Referring primarily to FIG. 3, the clutch collar shift mechanism 30 is configured to actuate the clutch collar 28 along an axis with respect to the shaft upon which it is disposed. In some configurations, the clutch collar shift mechanism 30 includes an outer housing 140, a piston 142, a bearing assembly 144, and a biasing member 146. The clutch collar shift mechanism 30 may also include a first seal 148 and a second seal 150.

Referring primarily to FIGS. 3, 5, and 6, the outer housing 140 is configured to receive components of the clutch collar shift mechanism 30. The outer housing 140 may be fixedly positioned with respect to the housing assembly 20 or may be part of the housing assembly 20. In some configurations, the outer housing 140 may be fixedly mounted to the differential carrier of the housing assembly 20 with one or more fasteners such as bolts. In some configurations, the outer housing 140 may encircle and engage a bearing assembly that rotatably supports a corresponding shaft, such as a bearing assembly 52 that rotatably supports the first shaft 24. In some configurations, the outer housing 140 defines an opening 160 and a fluid passage 162.

The opening 160 is configured to receive the clutch collar shift mechanism 30. The opening 160 may be configured as a through hole that may receive components of the clutch collar shift mechanism 30, such as the piston 142, the bearing assembly 144, and the biasing member 146, or combinations thereof. The opening 160 may also receive a shaft, such as the first shaft 24, and extend around or encircle a corresponding axis, such as the first axis 50. In some configurations, the opening 160 may also receive a bearing assembly that rotatably supports a shaft, such as the bearing assembly 52. As such, the outer housing 140 may encircle the first shaft 24, the first axis 50, the bearing assembly 52, the piston 142, the bearing assembly 144, the biasing member 146, or combinations thereof.

The opening 160 may have any suitable configuration. In the configuration shown, the opening 160 is defined by a plurality of surfaces that face toward corresponding axis, such as the first axis 50. For instance, the opening 160 may be at least partially defined by a first inner surface 170, a second inner surface 172, and a step surface 174, which are best shown with reference to FIG. 3.

The first inner surface 170 faces toward the first axis 50. In some configurations, the first inner surface 170 extends from an end of the outer housing 140 that faces toward the interaxle differential unit 26. The first inner surface 170 may encircle the first axis 50. The first inner surface 170 may be radially disposed with respect to the first axis 50.

The second inner surface 172 faces toward the first axis 50. The second inner surface 172 may encircle the first axis 50. The second inner surface 172 may be radially disposed with respect to the first axis 50. In some configurations, the second inner surface 172 may be disposed closer to the first axis 50 than the first inner surface 170.

The step surface 174 may extend from the first inner surface 170 to the second inner surface 172. For instance, the step surface 174 may extend from an end of the first inner surface 170 to an end of the second inner surface 172. In some configurations, the step surface 174 may be disposed substantially perpendicular to the first axis 50. The term “substantially perpendicular” is used herein to designate features or axes that are the same as or very close to perpendicular and includes features that are within ±3° of being perpendicular each other.

◆ **Written exercise 1**: List every component that the first paragraph of the clutch collar passage names as part of the clutch collar shift mechanism 30, with its reference numeral.
◆ **Written exercise 2**: Quote the clutch collar passage starting at "The opening 160 may have" and ending at "reference to FIG. 3.".

◆ **Items**:
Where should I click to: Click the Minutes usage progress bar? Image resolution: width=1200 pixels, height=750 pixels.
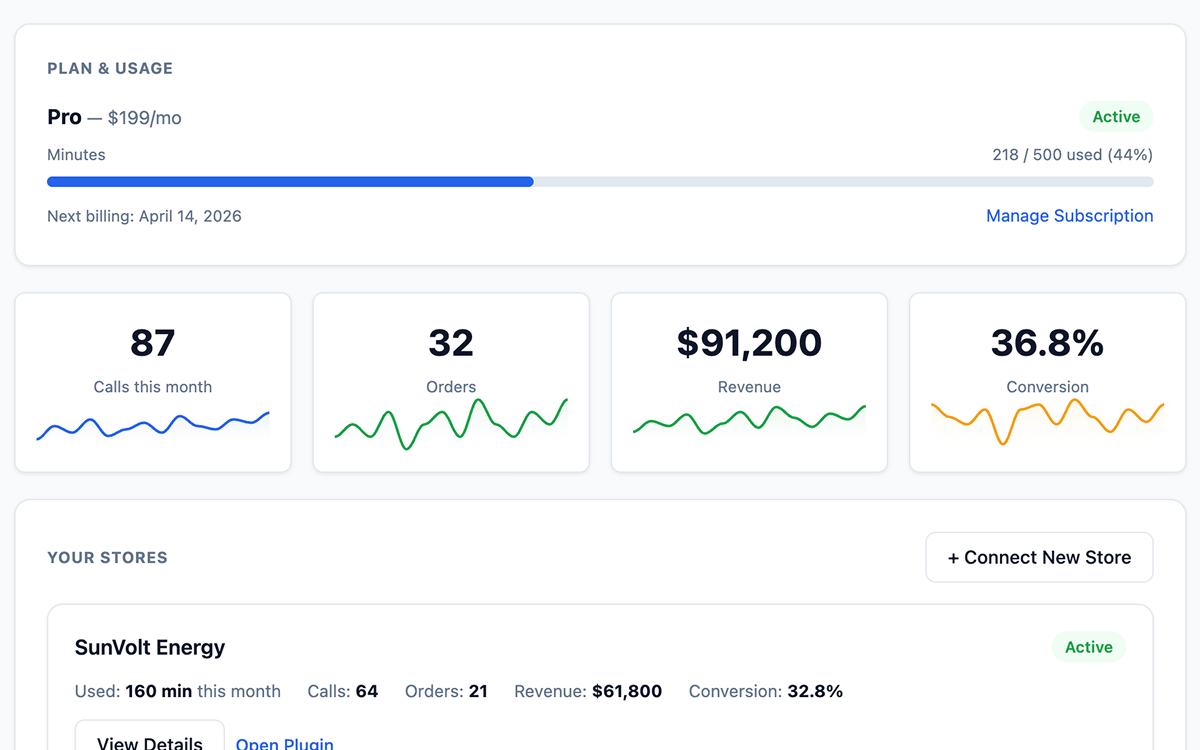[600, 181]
...
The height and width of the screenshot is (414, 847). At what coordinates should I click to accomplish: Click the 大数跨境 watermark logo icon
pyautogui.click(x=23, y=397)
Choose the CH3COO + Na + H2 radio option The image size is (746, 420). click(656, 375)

◆ **Complete response 1**:
- outer housing 140
- piston 142
- bearing assembly 144
- biasing member 146
- first seal 148
- second seal 150

◆ **Complete response 2**:
The opening 160 may have any suitable configuration. In the configuration shown, the opening 160 is defined by a plurality of surfaces that face toward corresponding axis, such as the first axis 50. For instance, the opening 160 may be at least partially defined by a first inner surface 170, a second inner surface 172, and a step surface 174, which are best shown with reference to FIG. 3.